Votre livre « Première à gauche » explique le programme du PTB (Parti du Travail de Belgique) ainsi que d’autres points. Pensez-vous que le PTB est en train de s’imposer comme une force de changement incontournable dans la scène politique belge ?

Je le pense, oui. Effectivement, pour la première fois depuis 25-30 ans, il y a à nouveau une alternative à la gauche des partis traditionnels, comme le PTB, qui s’ancre durablement dans la population. Ce n’est pas qu’une question de sondages, c’est aussi une réalité sur le terrain. Évidemment, il faut constater qu’il y a encore beaucoup de travail. Le PTB vient de passer le cap des 14 000 membres, nous venons d’un parti qui avait 2 ou 3 000 membres il y a une petite dizaine d’années, donc il y a énormément de travail à structurer les sections, à former les membres, à être présents dans beaucoup plus d’entreprises – je rappelle que le PTB est un parti qui a des sections d’entreprises – et donc nous avons l’humilité de reconnaître qu’il y a encore énormément de travail à faire. Mais en tous cas, je pense que nous avons passé un cap qualitatif pour le rôle que le parti peut et devra jouer dans les luttes de classes à venir.

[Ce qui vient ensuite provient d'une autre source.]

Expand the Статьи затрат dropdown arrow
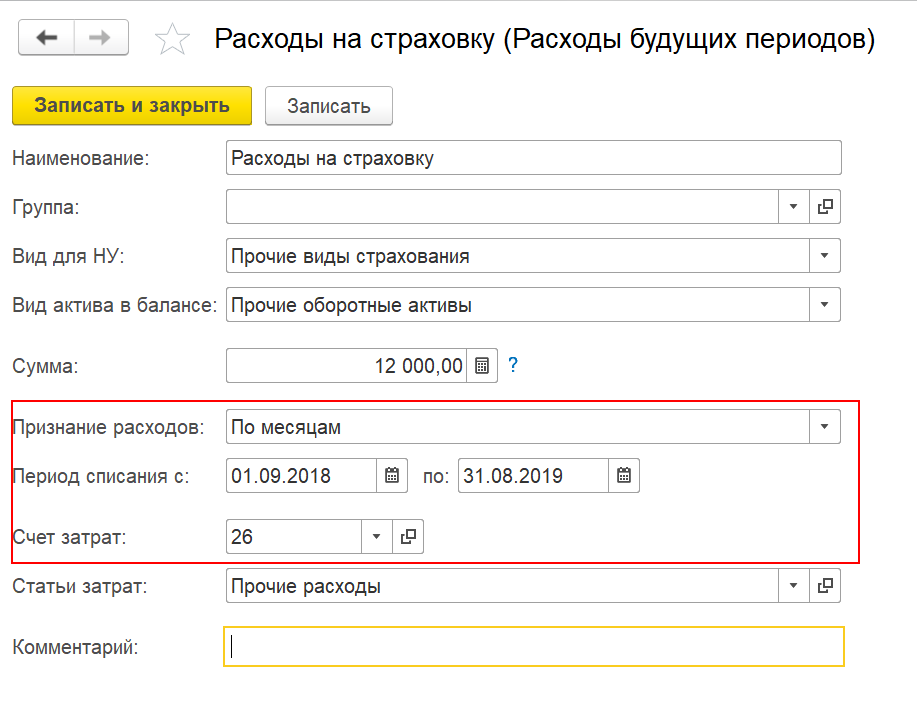 coord(794,586)
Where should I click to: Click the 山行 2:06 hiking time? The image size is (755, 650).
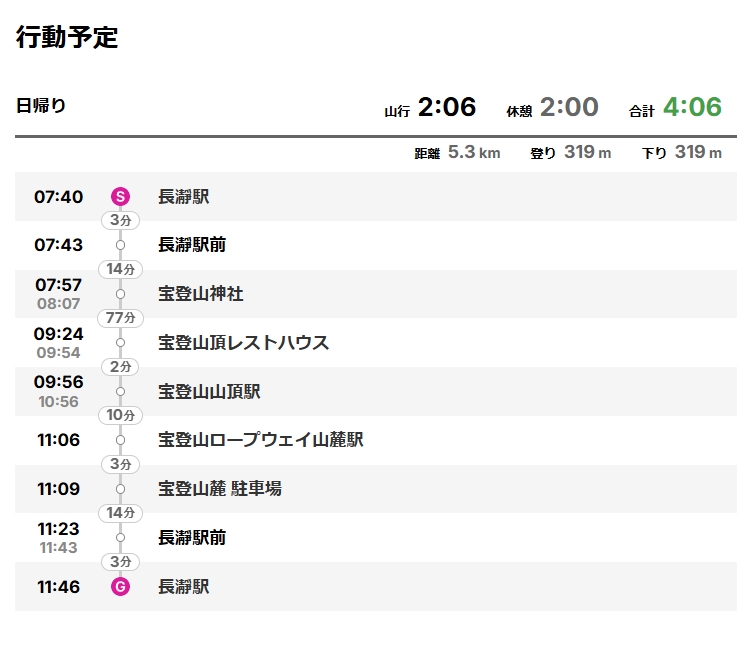(x=430, y=107)
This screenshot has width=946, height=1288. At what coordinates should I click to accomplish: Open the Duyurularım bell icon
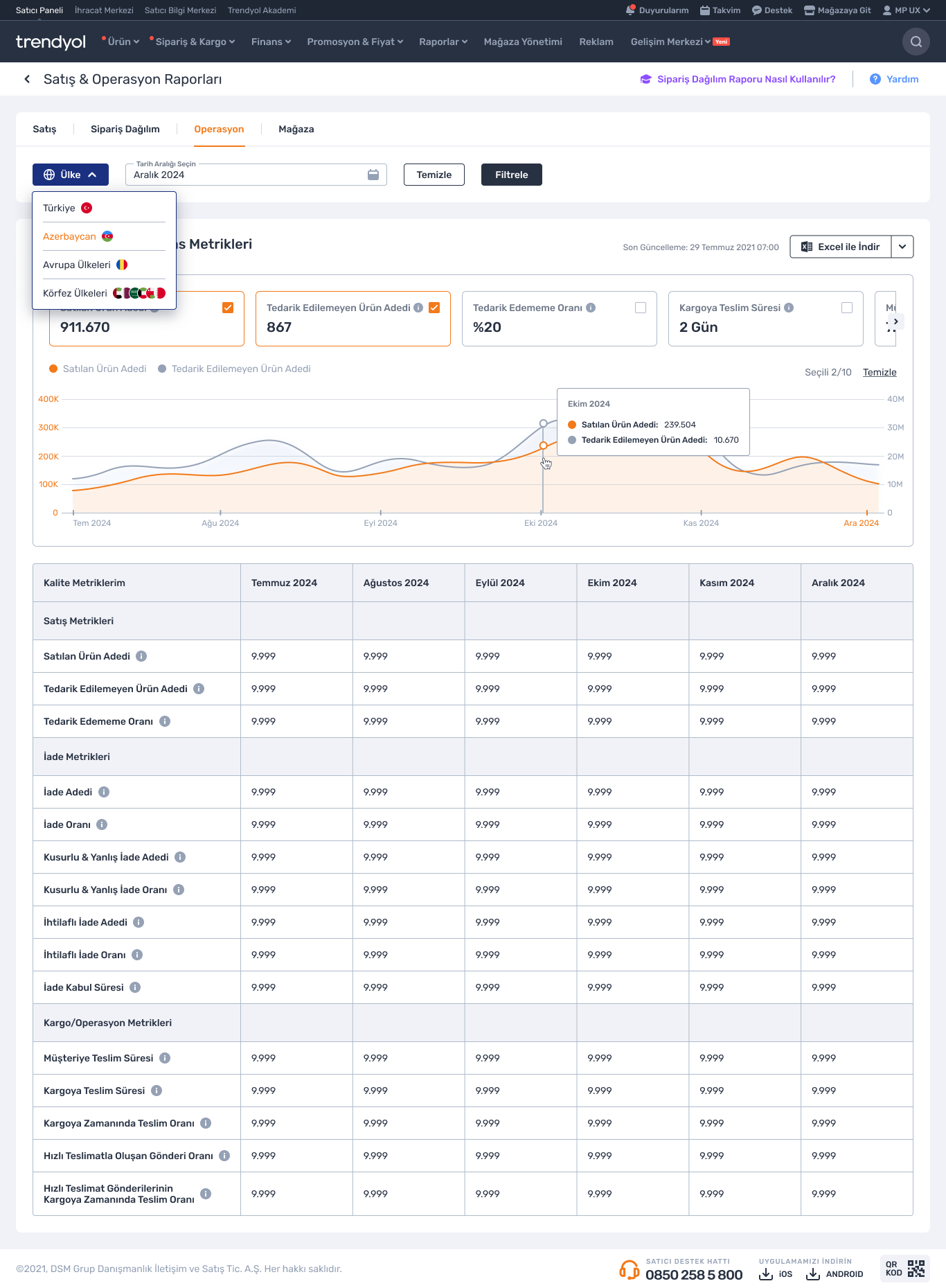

En Italie, l’extrême-droite a remporté les élections. Cet exemple de l’Italie ne nous montre-t-il pas que les fascistes d’extrême-droite sont les alliés stratégiques du grand capital ? Ne pensez-vous pas qu’il y a une leçon majeure à retenir de ce qu’il se passe en Italie ?

On dit souvent que l’Italie est le laboratoire politique de l’Europe. On peut espérer que ce ne soit pas le cas cette fois-ci parce qu’effectivement, la situation est assez dramatique. La montée du populisme de droite, voire de l’extrême-droite, est le fruit de la politique européenne appliquée. Le néolibéralisme a détruit une forme de structure sociale, a fait régresser les situations sociales et démocratiques des peuples, a soumis l’Italie toute seule à la gestion de la crise migratoire, ce qui est un manque de solidarité absolu et en mettant énormément de tension au sein de la population italienne. L’Union européenne et la Commission européenne ont une responsabilité dans la montée de ces populismes, c’est le premier élément de ma réponse. Et le deuxième élément de ma réponse, ce que nous montre l’Italie, c’est qu’il y a urgence à recréer un véritable pôle de gauche marxiste. Le drame de l’Italie,  c’est ça aussi : c’est l’émiettement de ces milliers de camarades, avec la disparition du Parti communiste d’Italie qui était, je le rappelle, le plus grand parti communiste de l’Europe occidentale. Le vide n’a pas été comblé et c’est bien malheureux. S’il y a bien une leçon de l’histoire à retenir, c’est qu’il y a besoin d’un état-major de la classe ouvrière et plus particulièrement d’un parti communiste fort, d’un parti marxiste fort, et je crois qu’il y a beaucoup de travail à faire en Italie, et je souhaite beaucoup de courage à nos camarades italiens pour reconstruire une telle force politique.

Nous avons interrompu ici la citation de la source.